> Instructions for the task
Rewrite the part of the listing that opens with the line containing "Given: Select 'Specify" and closes with the line containing "Looking at the", putting "time limit" in place of "deadline" and changing nothing else.

··· Data to use

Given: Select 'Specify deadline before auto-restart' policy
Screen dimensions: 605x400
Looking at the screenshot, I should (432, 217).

······
··· Data to use

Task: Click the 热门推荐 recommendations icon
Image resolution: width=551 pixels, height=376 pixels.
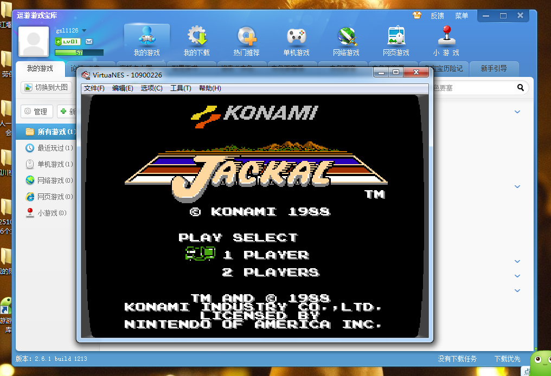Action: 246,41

······

> Task solution
Given: Select 'Specify time limit before auto-restart' policy
Screen dimensions: 605x400
Looking at the screenshot, I should (432, 217).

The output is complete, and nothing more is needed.